**Work order**
Would you print each of the entries below precisely as given?

● ● ●

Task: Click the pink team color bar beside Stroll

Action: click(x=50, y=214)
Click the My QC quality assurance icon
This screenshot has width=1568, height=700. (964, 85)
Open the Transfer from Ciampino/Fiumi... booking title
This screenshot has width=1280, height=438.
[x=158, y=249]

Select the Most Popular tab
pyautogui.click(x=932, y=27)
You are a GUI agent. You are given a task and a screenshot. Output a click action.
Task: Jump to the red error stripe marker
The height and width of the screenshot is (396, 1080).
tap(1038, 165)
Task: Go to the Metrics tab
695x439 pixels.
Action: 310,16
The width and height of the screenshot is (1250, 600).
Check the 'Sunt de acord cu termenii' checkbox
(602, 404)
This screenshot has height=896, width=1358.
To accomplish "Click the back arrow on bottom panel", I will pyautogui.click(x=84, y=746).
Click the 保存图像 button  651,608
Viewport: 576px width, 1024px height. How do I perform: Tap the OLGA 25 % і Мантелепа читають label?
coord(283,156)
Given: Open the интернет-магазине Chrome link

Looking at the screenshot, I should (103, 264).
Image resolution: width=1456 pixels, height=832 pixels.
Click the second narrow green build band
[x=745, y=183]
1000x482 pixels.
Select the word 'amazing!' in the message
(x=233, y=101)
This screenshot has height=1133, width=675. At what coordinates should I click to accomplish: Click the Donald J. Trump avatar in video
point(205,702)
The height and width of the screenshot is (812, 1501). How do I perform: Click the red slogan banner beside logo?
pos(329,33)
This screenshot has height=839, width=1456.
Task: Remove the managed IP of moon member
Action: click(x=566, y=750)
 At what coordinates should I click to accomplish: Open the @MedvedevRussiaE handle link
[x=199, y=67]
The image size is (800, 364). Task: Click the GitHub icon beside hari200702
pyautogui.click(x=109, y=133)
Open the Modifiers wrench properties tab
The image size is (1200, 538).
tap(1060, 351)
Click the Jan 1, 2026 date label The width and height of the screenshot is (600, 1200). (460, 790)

● ● ●

**Response**
Task: Click the pink team color bar beside Stroll

Action: click(x=50, y=214)
Click the My QC quality assurance icon
This screenshot has width=1568, height=700. (964, 85)
Open the Transfer from Ciampino/Fiumi... booking title
This screenshot has width=1280, height=438.
[x=158, y=249]

Select the Most Popular tab
pyautogui.click(x=932, y=27)
You are a GUI agent. You are given a task and a screenshot. Output a click action.
Task: Jump to the red error stripe marker
The height and width of the screenshot is (396, 1080).
tap(1038, 165)
Task: Go to the Metrics tab
695x439 pixels.
Action: 310,16
The width and height of the screenshot is (1250, 600).
Check the 'Sunt de acord cu termenii' checkbox
(602, 404)
This screenshot has height=896, width=1358.
To accomplish "Click the back arrow on bottom panel", I will pyautogui.click(x=84, y=746).
Click the 保存图像 button  651,608
Viewport: 576px width, 1024px height. How do I perform: Tap the OLGA 25 % і Мантелепа читають label?
coord(283,156)
Given: Open the интернет-магазине Chrome link

Looking at the screenshot, I should (103, 264).
Image resolution: width=1456 pixels, height=832 pixels.
Click the second narrow green build band
[x=745, y=183]
1000x482 pixels.
Select the word 'amazing!' in the message
(x=233, y=101)
This screenshot has height=1133, width=675. At what coordinates should I click to accomplish: Click the Donald J. Trump avatar in video
point(205,702)
The height and width of the screenshot is (812, 1501). How do I perform: Click the red slogan banner beside logo?
pos(329,33)
This screenshot has height=839, width=1456.
Task: Remove the managed IP of moon member
Action: click(x=566, y=750)
 At what coordinates should I click to accomplish: Open the @MedvedevRussiaE handle link
[x=199, y=67]
The image size is (800, 364). Task: Click the GitHub icon beside hari200702
pyautogui.click(x=109, y=133)
Open the Modifiers wrench properties tab
The image size is (1200, 538).
tap(1060, 351)
Click the Jan 1, 2026 date label The width and height of the screenshot is (600, 1200). (460, 790)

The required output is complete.